Required work:
When "dropdown" occurs in a line of the material, copy that line.

Exercise input:
---*---
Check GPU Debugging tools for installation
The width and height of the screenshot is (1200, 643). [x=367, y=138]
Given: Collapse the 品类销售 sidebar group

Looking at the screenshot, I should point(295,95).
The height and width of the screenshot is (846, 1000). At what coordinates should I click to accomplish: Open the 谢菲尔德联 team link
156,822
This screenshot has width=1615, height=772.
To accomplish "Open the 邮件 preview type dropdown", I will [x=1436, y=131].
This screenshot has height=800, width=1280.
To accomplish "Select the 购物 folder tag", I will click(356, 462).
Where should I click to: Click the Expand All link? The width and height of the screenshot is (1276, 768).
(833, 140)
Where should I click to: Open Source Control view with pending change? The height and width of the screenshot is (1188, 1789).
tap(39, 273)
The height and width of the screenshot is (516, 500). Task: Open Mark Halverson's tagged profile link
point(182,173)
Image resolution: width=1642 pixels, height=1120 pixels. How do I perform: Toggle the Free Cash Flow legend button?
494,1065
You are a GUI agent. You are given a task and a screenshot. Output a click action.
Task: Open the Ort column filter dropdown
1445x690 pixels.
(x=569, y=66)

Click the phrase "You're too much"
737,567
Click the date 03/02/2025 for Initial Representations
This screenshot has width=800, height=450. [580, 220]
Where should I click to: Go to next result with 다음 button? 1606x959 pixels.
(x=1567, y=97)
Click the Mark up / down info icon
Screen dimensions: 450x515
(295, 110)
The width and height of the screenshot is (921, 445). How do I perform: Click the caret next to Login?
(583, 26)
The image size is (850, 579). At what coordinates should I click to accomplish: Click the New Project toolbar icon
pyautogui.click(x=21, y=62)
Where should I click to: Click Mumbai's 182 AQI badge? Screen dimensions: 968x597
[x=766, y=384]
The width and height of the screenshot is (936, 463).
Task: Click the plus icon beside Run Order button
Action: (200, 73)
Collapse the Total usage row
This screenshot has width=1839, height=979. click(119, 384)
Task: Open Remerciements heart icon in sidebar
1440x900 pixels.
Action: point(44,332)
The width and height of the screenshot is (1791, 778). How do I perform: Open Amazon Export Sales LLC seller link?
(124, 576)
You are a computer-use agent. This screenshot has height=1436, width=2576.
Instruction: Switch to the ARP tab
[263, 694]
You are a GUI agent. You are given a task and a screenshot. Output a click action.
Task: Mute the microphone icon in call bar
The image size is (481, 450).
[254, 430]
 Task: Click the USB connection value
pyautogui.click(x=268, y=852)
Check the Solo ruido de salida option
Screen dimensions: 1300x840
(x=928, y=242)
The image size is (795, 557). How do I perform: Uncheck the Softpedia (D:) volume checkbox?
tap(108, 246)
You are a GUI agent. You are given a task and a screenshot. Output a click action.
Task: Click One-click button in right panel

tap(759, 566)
---*---
Expected answer:
To accomplish "Open the 邮件 preview type dropdown", I will [x=1436, y=131].
Task: Open the Ort column filter dropdown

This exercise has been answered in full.